* start Data rows *
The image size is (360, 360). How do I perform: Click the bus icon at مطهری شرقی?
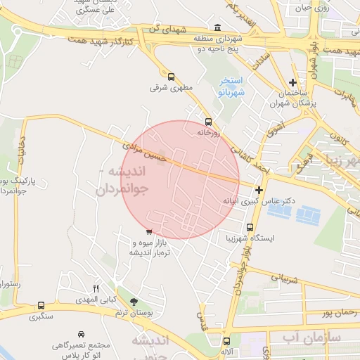point(171,77)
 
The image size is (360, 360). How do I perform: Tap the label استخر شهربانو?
point(230,86)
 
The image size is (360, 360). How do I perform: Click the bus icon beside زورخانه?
point(207,121)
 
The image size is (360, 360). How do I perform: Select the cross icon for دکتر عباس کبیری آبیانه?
point(259,190)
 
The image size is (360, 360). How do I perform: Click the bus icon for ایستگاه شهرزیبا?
point(250,227)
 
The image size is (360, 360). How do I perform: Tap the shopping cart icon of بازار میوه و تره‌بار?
point(148,231)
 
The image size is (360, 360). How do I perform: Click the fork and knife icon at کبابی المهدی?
point(97,288)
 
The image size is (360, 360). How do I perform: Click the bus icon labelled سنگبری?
point(41,306)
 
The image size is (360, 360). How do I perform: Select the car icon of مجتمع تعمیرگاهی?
point(82,333)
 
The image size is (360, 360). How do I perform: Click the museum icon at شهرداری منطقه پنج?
point(216,28)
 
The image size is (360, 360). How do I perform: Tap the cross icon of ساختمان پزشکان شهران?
point(292,83)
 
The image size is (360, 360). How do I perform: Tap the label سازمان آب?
point(312,338)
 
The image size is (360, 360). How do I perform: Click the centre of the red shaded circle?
point(181,179)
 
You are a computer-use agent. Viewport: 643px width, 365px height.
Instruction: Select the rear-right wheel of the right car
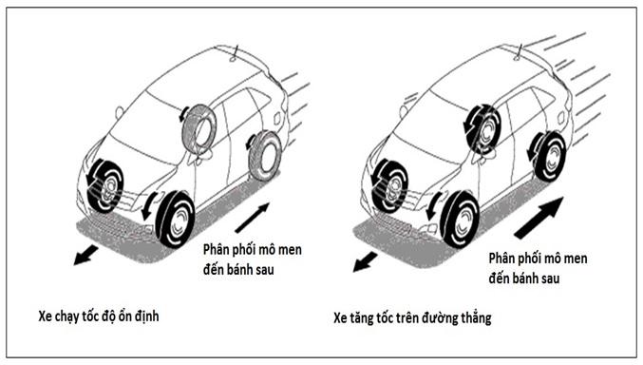point(549,156)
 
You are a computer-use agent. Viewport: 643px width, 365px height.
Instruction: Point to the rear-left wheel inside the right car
point(485,127)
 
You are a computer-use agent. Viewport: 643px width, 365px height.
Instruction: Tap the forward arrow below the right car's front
point(365,259)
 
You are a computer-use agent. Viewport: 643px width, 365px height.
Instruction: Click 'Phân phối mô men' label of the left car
point(255,250)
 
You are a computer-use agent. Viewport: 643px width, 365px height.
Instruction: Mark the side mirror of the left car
point(120,112)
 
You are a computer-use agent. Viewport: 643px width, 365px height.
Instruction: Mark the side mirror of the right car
point(405,111)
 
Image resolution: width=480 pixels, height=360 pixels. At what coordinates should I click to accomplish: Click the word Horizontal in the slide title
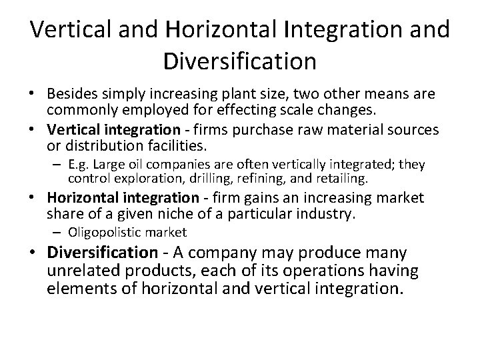(224, 30)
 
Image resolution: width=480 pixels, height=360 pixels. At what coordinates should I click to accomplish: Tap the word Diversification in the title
(239, 61)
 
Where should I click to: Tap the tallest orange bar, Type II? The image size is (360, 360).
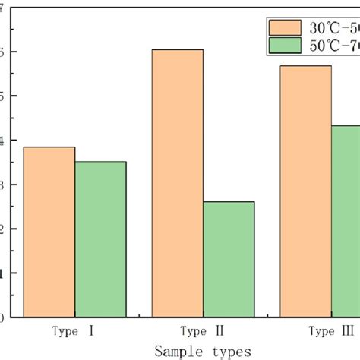coord(177,182)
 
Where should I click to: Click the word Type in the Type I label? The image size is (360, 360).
coord(65,331)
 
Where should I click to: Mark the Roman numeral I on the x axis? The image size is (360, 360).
coord(91,331)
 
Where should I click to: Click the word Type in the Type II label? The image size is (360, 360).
coord(192,331)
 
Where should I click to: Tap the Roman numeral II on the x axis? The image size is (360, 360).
coord(219,331)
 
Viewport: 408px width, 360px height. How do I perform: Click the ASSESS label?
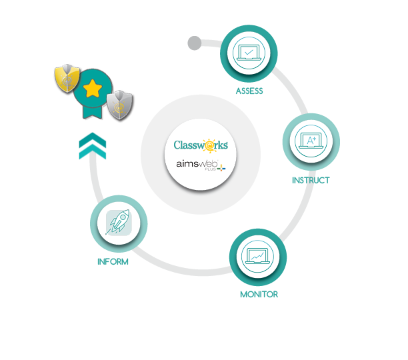pos(249,91)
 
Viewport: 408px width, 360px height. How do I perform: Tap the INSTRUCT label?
pos(310,181)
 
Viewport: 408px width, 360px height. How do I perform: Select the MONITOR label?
pos(259,294)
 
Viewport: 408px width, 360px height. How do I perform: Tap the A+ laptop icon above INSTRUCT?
pos(311,142)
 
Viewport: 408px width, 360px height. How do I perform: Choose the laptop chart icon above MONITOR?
pos(258,256)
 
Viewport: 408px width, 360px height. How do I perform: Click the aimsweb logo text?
pos(195,164)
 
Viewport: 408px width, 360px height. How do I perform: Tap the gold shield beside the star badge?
pos(67,81)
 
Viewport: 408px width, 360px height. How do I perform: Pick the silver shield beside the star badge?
pos(118,103)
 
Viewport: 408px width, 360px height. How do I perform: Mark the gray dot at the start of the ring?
pos(195,41)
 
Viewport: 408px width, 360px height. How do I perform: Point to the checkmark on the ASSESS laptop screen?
pos(249,52)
* end Data rows *
Can you quote, word for word, the lines from the one containing "icon above INSTRUCT?" through the final line?

Viewport: 408px width, 360px height. How do I perform: Tap the A+ laptop icon above INSTRUCT?
pos(311,142)
 
Viewport: 408px width, 360px height. How do I perform: Choose the laptop chart icon above MONITOR?
pos(258,256)
 
Viewport: 408px width, 360px height. How do I perform: Click the aimsweb logo text?
pos(195,164)
 
Viewport: 408px width, 360px height. How do I perform: Tap the gold shield beside the star badge?
pos(67,81)
 
Viewport: 408px width, 360px height. How do I perform: Pick the silver shield beside the star badge?
pos(118,103)
 
Viewport: 408px width, 360px height. How do I perform: Mark the gray dot at the start of the ring?
pos(195,41)
 
Viewport: 408px width, 360px height. How do I perform: Point to the checkmark on the ASSESS laptop screen?
pos(249,52)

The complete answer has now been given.